→ Task to carry out
Without including any pictures, copy each entry below exactly.

(Saved entries)
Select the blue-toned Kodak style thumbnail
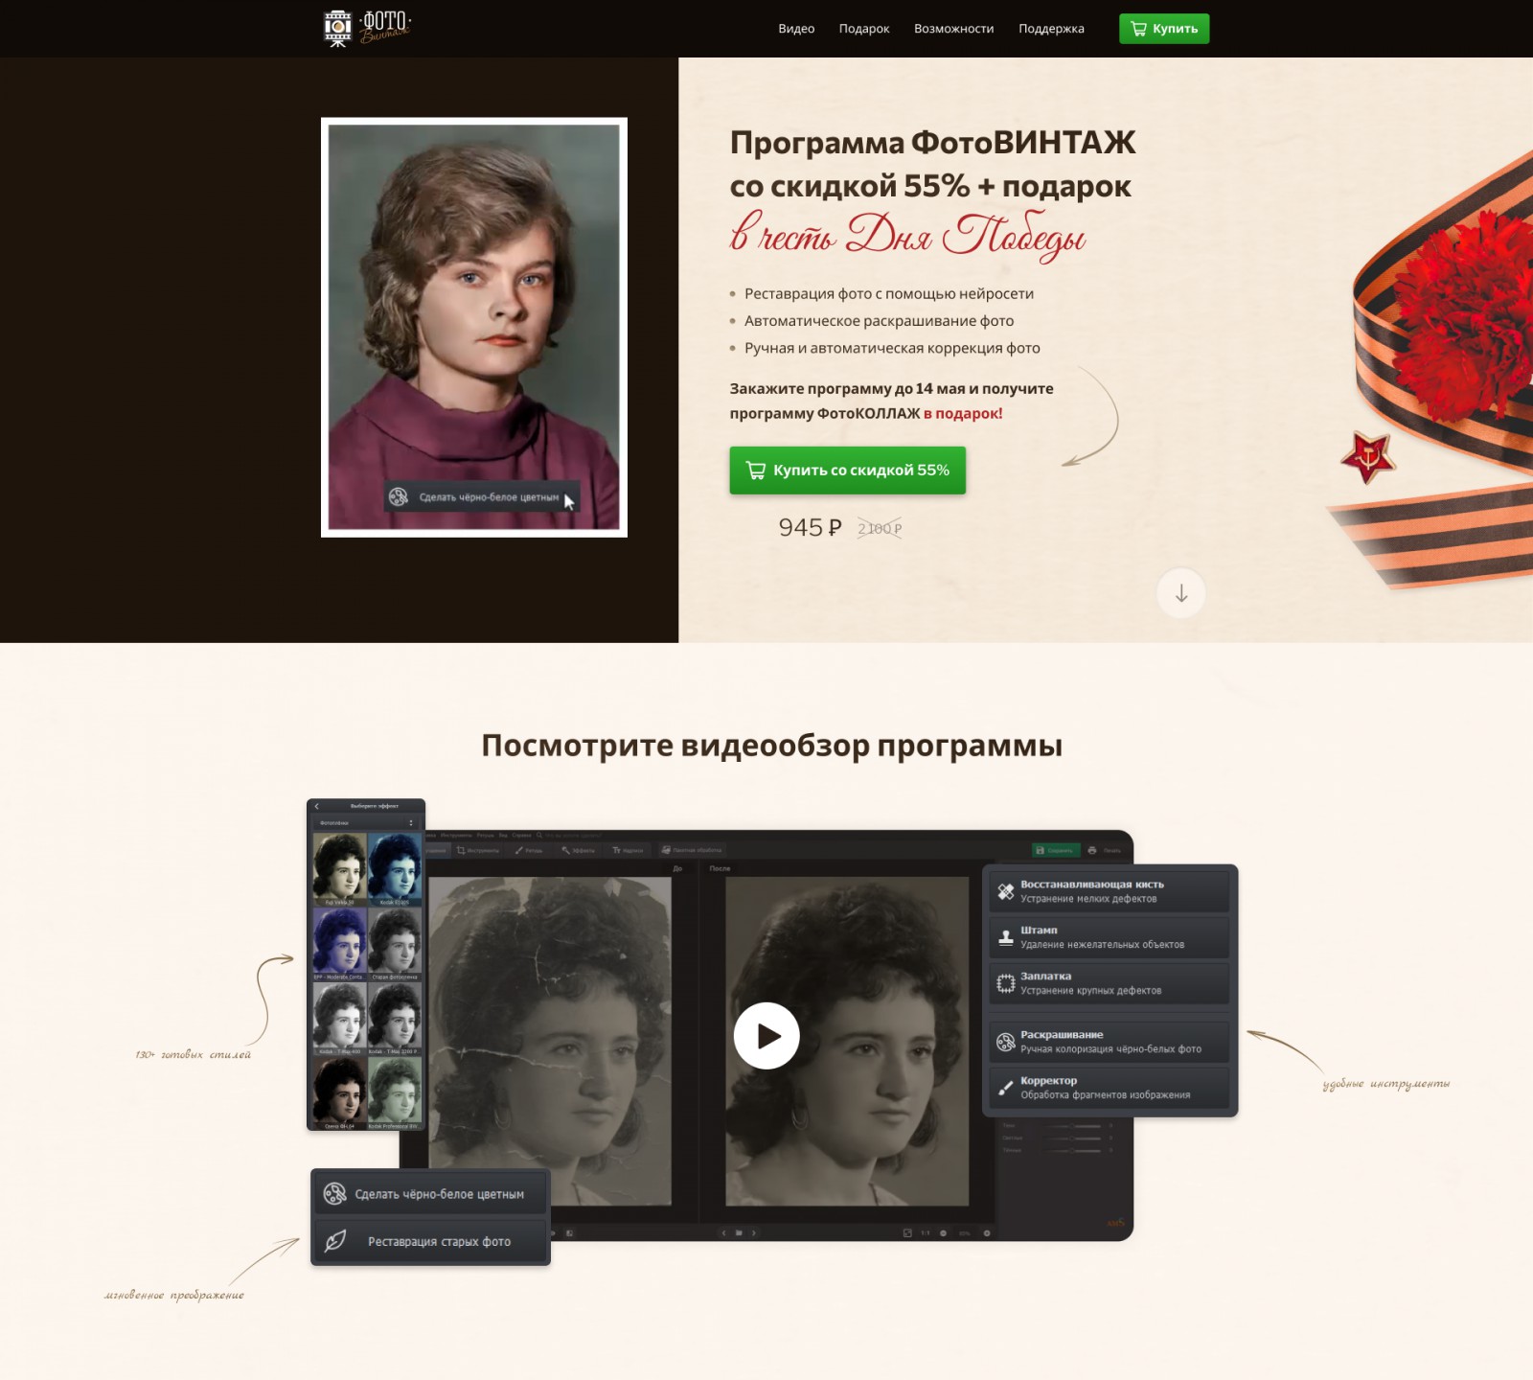The image size is (1533, 1380). [394, 868]
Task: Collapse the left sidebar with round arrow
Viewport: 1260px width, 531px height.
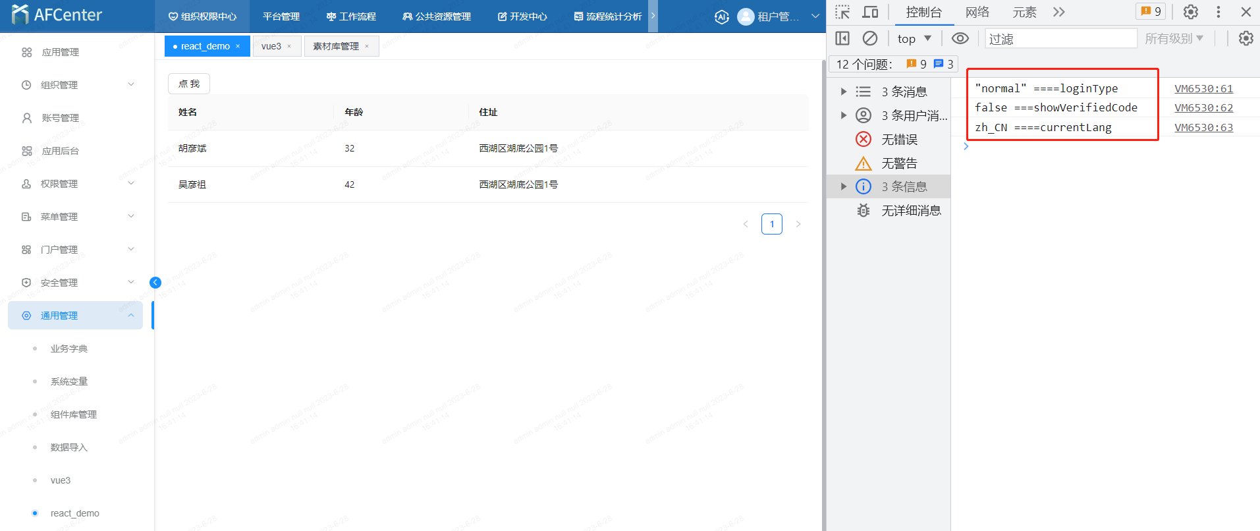Action: point(155,283)
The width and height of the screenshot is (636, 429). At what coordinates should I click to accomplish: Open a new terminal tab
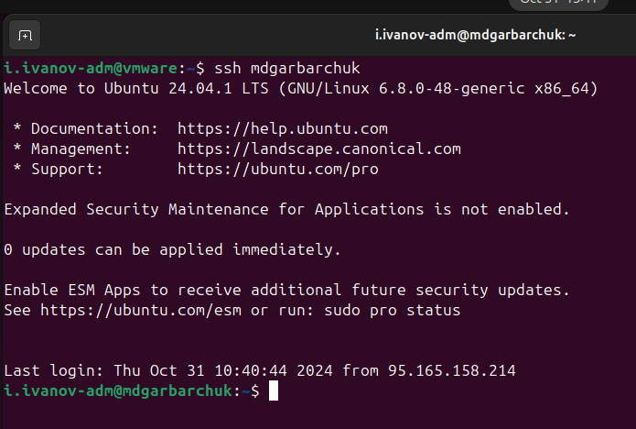(x=25, y=36)
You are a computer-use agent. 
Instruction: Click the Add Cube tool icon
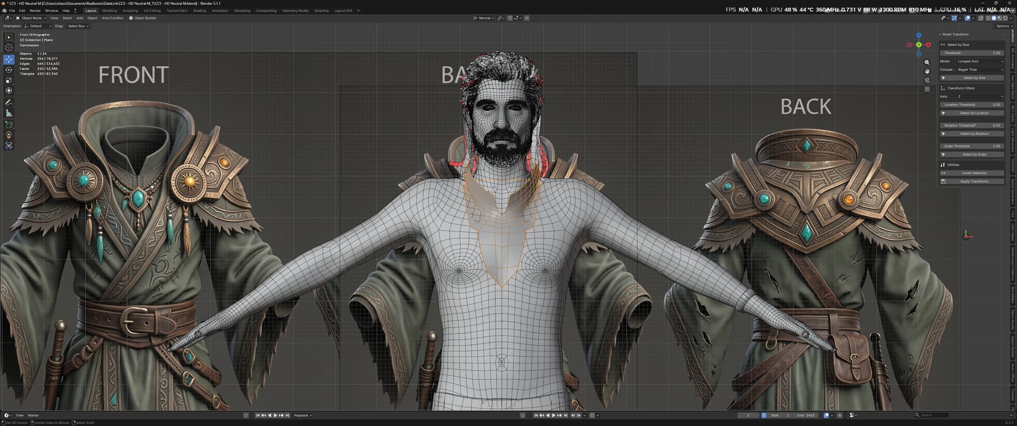pyautogui.click(x=8, y=125)
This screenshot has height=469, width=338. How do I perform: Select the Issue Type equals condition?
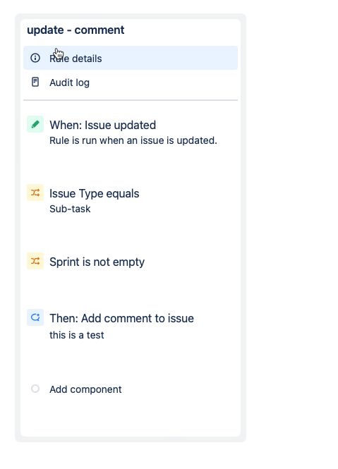(131, 200)
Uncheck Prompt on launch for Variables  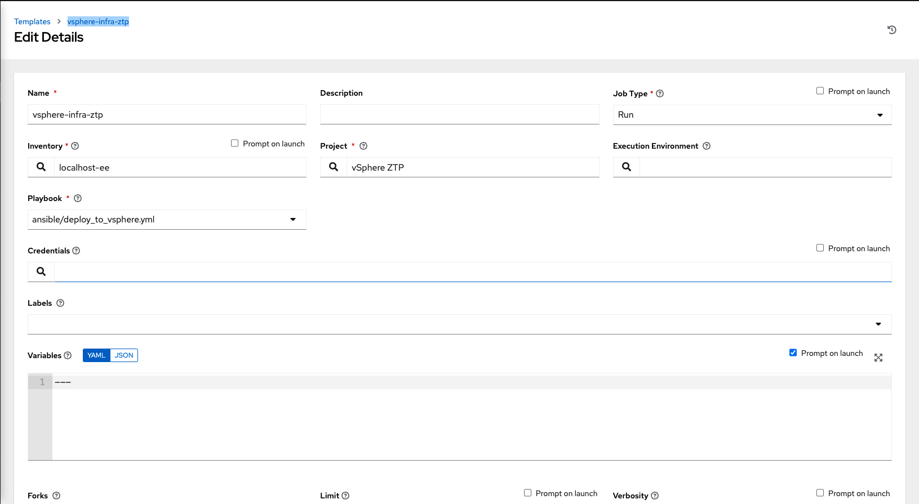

→ Response to the exercise
Select the blue-toned Kodak style thumbnail
The image size is (1533, 1380). [394, 868]
Task: Collapse the left sidebar with round arrow
Viewport: 1260px width, 531px height.
Action: point(155,283)
The width and height of the screenshot is (636, 429). At what coordinates should I click to accomplish: Open a new terminal tab
(x=25, y=36)
You are a computer-use agent. 
Instruction: Click the Add Cube tool icon
pyautogui.click(x=8, y=125)
This screenshot has height=469, width=338. How do I perform: Select the Issue Type equals condition?
(131, 200)
Uncheck Prompt on launch for Variables  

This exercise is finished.